Quel impact de la crise sanitaire sur la sécurité à l’hôpital ? Les réponses d’Agnès Oberlin, présidente de l’Acses
L’enquête CNPP-Face au Risque menée auprès des chargés de sécurité-sûreté en ERP à propos de l’impact de la crise sanitaire a révélé des tendances intéressantes. Afin de donner corps à ces résultats bruts concernant un secteur exposé, celui des établissements de santé (ERP types J et U), nous avons interrogé Agnès Oberlin, présidente de l’Acses[1].

L’enquête montre une réaffectation des missions de sécurité/sûreté concernant les établissements de soin (53,8 %), avec une sollicitation intense (surcharge de travail, stress) : pouvez-vous nous citer des exemples concrets de ces phénomènes ?
Agnès Oberlin.
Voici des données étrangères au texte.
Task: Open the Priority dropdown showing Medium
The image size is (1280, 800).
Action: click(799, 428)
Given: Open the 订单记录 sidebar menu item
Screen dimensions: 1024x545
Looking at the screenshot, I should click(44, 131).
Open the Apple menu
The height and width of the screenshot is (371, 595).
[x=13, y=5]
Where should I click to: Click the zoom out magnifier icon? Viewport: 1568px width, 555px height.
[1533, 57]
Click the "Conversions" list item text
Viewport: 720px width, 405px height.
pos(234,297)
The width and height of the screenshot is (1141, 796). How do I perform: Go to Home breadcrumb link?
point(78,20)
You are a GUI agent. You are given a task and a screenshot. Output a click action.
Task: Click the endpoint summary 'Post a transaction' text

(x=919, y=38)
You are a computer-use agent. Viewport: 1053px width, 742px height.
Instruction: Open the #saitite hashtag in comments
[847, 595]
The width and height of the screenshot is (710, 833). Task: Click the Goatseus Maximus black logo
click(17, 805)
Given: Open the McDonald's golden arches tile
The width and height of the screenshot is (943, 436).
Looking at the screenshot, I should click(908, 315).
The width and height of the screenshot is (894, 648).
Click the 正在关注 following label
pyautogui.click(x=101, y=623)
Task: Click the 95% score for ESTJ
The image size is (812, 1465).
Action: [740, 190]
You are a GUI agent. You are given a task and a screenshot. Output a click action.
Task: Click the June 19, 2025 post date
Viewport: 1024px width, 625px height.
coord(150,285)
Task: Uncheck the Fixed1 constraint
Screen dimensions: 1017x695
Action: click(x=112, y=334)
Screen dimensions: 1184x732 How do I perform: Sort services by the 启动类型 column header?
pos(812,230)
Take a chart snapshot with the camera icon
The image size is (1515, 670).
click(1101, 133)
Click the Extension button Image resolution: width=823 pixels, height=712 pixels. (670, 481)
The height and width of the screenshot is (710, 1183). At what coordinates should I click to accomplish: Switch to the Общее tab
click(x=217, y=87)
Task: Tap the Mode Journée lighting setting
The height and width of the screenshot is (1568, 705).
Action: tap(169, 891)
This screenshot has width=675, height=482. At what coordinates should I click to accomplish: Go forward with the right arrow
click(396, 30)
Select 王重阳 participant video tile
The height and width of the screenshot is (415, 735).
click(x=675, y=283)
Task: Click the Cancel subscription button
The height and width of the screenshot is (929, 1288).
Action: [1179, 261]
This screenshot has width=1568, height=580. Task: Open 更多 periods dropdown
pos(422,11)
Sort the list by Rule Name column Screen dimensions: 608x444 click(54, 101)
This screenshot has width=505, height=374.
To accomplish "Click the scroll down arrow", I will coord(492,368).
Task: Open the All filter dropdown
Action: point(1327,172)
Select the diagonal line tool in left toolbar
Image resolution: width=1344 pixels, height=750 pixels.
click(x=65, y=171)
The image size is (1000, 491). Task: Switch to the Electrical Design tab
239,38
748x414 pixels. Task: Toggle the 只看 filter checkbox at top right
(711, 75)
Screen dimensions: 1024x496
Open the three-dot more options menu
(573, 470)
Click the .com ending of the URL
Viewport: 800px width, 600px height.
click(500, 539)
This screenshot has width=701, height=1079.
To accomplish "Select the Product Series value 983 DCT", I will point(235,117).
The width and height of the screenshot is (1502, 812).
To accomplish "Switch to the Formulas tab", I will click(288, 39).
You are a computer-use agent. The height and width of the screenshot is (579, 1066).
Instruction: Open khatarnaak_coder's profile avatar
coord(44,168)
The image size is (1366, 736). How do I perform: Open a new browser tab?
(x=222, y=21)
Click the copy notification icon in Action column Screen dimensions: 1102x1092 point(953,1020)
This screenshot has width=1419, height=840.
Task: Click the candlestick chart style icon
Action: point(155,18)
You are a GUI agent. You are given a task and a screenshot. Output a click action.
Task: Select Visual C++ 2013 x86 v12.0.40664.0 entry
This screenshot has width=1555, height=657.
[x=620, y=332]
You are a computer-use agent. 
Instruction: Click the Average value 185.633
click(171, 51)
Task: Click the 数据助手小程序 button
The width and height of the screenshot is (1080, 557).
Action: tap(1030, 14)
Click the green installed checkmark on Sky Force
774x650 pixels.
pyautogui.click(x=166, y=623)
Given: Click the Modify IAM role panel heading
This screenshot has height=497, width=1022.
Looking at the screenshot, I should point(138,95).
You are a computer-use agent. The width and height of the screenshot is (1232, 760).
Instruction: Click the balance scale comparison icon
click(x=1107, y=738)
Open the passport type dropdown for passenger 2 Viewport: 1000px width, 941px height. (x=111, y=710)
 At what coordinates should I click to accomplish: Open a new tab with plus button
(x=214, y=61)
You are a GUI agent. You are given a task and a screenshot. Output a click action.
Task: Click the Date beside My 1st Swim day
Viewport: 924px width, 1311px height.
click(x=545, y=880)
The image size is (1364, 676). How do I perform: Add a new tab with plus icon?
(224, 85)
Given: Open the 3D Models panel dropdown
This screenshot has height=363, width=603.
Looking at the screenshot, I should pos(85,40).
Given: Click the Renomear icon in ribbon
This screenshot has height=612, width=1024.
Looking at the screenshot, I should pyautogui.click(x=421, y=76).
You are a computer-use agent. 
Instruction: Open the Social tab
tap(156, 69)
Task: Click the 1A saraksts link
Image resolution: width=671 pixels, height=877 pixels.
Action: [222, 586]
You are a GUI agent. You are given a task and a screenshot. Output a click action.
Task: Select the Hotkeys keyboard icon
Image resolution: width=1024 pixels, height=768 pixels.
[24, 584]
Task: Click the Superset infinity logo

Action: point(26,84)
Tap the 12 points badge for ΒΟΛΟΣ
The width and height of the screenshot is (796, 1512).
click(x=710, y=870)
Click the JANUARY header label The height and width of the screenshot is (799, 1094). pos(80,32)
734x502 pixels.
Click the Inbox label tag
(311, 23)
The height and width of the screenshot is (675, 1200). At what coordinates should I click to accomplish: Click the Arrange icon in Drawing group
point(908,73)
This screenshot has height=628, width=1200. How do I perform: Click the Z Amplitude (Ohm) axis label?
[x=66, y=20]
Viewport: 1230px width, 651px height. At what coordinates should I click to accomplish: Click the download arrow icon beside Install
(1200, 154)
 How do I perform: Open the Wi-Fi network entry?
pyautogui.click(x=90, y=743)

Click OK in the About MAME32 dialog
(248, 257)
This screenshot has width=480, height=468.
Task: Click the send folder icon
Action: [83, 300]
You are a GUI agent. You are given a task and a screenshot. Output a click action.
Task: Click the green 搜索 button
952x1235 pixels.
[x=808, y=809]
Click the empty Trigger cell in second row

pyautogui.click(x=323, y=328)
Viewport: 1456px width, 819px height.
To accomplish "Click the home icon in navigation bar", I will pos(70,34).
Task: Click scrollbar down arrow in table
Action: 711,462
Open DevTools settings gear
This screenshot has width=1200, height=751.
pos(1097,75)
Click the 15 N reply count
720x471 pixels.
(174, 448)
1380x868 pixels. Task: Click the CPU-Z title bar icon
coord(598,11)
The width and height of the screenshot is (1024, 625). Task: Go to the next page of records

En préambule, je voudrais rappeler que cela fait déjà plusieurs années que nous voyons nos missions évoluer. La montée de la violence en établissement de soins a été constatée maintes fois de manière factuelle. C’est un phénomène massif lié à une modification sociétale.
Pendant très longtemps, il y a eu une volonté d’ouvrir l’hôpital sur la ville, afin que les habitants s’approprient ce lieu de délivrance des soins. La montée de la violence nous a rendu vigilants, et nous avons commencé à mettre en place des systèmes techniques permettant de restreindre l’accès au public. Alors que certains grands hôpitaux sont dotés d’équipes de sûreté, dans beaucoup de structures de taille petite à moyenne, les agents de sécurité incendie ont dû prendre les missions de gestion des conflits entre les publics : visiteurs, accompagnants et personnel soignant. Depuis plusieurs années, on a une montée en charge de ce phénomène, et ce sont les agents SSIAP qui s’en sont occupés.

« La crise sanitaire a révélé deux choses : l’immense perméabilité de nos hôpitaux, et la difficulté de fermer les accès. »
Agnès Oberlin, présidente de l’Acses.
Pour revenir à votre question, la crise sanitaire a révélé deux choses : l’immense perméabilité de nos hôpitaux, et la difficulté de fermer les accès. Car nous avons été contraints de mettre en place des interdictions d’accès à l’hôpital. Cela a été assez traumatisant car cela ne s’était jamais produit jusque-là : nous n’avions jamais eu besoin de le faire. Il a donc fallu nous adapter de manière importante pour fermer une grande partie des accès de l’hôpital, et surveiller les accès restés ouverts.
Fermer l’hôpital, cela veut dire ne laisser passer que les personnes qui avaient quelque chose à y faire : cela a engendré toute une organisation pour pouvoir filtrer les accès. Ça n’a pas été une opération simple, et en plus nous avons été obligés de la mettre en place du jour au lendemain.